S3C2 Summit 2024-09: Industry Secure Software Supply Chain Summit
Imranur Rahman, Yasemin Acar, Michel Cukier, William Enck, Christian Kastner, Alexandros Kapravelos, Dominik Wermke, Laurie Williams
TL;DR
Software supply chains face escalating cyber threats targeting dependencies and build pipelines, with additional risk from AI/LLM-enabled vectors. The paper documents a day-long, Chatham House–ruled Summit (S3C2) where 12 practitioners from 9 firms discussed six topics—updating vulnerable dependencies, component/container choice, malicious commits, build infrastructure, LLMs, and reducing vulnerability classes—and surfaced current practices and open questions. Findings highlight persistent gaps in SBOM quality, exploitability/reachability tooling, build provenance, malicious-commit detection, and secure LLM/AI supply chains, alongside a set of cross-cutting research questions.

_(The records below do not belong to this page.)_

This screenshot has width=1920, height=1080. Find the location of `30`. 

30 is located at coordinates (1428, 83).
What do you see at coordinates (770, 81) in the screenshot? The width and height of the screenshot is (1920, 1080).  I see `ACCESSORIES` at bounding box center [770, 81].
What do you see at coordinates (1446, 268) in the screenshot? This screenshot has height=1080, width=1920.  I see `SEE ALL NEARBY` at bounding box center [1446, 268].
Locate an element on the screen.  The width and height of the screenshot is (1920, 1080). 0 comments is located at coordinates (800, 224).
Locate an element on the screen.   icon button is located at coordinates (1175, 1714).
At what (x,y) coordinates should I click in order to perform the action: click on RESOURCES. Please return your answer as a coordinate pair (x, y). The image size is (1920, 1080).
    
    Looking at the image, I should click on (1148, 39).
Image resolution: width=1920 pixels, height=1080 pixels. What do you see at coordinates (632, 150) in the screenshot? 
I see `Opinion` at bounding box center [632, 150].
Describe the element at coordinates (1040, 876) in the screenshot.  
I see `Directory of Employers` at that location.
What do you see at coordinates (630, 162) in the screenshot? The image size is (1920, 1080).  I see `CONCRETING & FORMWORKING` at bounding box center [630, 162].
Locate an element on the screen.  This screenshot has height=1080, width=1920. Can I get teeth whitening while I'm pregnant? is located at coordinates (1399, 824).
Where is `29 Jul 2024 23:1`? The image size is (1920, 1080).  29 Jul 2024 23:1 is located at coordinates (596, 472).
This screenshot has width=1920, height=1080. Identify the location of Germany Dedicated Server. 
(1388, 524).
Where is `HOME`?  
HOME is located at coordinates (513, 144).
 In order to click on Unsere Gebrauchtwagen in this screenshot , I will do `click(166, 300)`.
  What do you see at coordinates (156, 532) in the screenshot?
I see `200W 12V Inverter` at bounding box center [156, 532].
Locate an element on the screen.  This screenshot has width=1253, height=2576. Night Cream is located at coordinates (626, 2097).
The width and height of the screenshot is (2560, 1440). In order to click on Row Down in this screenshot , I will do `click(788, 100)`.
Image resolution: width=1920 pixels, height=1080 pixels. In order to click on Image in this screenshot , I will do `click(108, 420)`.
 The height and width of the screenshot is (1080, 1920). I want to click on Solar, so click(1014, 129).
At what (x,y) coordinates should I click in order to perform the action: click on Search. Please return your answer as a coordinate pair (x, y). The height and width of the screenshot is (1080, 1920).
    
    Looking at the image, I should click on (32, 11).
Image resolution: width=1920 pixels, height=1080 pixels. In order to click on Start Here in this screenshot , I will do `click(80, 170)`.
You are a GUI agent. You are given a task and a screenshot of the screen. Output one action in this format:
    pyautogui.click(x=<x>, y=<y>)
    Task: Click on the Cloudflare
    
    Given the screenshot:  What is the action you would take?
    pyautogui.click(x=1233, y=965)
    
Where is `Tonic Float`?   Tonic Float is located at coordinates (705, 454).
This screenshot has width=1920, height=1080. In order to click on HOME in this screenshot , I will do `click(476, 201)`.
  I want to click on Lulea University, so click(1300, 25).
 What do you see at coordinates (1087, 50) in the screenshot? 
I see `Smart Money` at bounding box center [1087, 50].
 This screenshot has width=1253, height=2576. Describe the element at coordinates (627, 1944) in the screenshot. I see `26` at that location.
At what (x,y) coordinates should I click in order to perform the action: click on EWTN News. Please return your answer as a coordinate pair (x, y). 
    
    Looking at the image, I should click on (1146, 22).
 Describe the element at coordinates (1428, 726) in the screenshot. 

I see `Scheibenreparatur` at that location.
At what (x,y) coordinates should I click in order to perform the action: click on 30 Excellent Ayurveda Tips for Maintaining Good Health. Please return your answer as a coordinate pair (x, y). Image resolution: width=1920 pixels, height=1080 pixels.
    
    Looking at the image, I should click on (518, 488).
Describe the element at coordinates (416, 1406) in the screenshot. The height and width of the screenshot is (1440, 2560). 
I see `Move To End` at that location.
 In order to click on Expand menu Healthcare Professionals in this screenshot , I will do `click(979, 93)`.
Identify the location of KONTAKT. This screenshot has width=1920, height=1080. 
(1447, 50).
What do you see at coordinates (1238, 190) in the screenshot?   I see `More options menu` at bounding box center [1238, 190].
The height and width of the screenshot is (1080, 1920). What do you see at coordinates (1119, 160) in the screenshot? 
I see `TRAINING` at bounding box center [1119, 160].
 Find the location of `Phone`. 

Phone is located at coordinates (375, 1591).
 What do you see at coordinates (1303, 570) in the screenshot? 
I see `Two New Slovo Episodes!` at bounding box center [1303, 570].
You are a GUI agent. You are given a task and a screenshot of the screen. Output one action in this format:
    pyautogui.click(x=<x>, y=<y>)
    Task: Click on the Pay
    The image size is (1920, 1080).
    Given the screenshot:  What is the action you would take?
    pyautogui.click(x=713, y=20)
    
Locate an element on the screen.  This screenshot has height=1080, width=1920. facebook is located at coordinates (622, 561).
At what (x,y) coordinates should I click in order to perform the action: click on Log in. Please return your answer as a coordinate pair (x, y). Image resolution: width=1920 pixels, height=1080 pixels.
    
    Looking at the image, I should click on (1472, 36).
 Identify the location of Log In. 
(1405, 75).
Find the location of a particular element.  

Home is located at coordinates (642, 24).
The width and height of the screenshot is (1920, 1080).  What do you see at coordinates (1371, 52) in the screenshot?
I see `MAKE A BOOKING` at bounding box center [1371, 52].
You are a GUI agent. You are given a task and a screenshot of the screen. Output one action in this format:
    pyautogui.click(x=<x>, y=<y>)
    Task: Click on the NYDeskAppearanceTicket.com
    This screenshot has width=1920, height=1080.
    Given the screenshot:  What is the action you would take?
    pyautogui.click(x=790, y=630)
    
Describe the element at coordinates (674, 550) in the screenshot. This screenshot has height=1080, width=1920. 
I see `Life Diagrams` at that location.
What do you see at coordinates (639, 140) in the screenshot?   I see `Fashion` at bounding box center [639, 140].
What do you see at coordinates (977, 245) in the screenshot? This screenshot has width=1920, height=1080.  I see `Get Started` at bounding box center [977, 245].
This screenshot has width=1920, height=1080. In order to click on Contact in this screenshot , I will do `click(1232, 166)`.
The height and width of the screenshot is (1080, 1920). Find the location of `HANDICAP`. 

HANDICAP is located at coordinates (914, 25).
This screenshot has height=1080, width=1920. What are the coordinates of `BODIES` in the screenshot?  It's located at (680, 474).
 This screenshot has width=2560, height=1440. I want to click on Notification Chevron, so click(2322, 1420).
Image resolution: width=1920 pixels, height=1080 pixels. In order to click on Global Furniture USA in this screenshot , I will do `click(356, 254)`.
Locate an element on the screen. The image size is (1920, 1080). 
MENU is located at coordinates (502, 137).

The work aims to inform industry and government stakeholders, guide future research directions, and foster cross-organizational collaboration to advance practical software supply chain security.
Abstract
While providing economic and software development value, software supply chains are only as strong as their weakest link. Over the past several years, there has been an exponential increase in cyberattacks, specifically targeting vulnerable links in critical software supply chains. These attacks disrupt the day-to-day functioning and threaten the security of nearly everyone on the internet, from billion-dollar companies and government agencies to hobbyist open-source developers. The ever-evolving threat of software supply chain attacks has garnered interest from the software industry and the US government in improving software supply chain security. On September 20, 2024, three researchers from the NSF-backed Secure Software Supply Chain Center (S3C2) conducted a Secure Software Supply Chain Summit with a diverse set of 12 practitioners from 9 companies. The goals of the Summit were to: (1) to enable sharing between individuals from different companies regarding practical experiences and challenges with software supply chain security, (2) to help form new collaborations, (3) to share our observations from our previous summits with industry, and (4) to learn about practitioners' challenges to inform our future research direction. The summit consisted of discussions of six topics relevant to the companies represented, including updating vulnerable dependencies, component and container choice, malicious commits, building infrastructure, large language models, and reducing entire classes of vulnerabilities.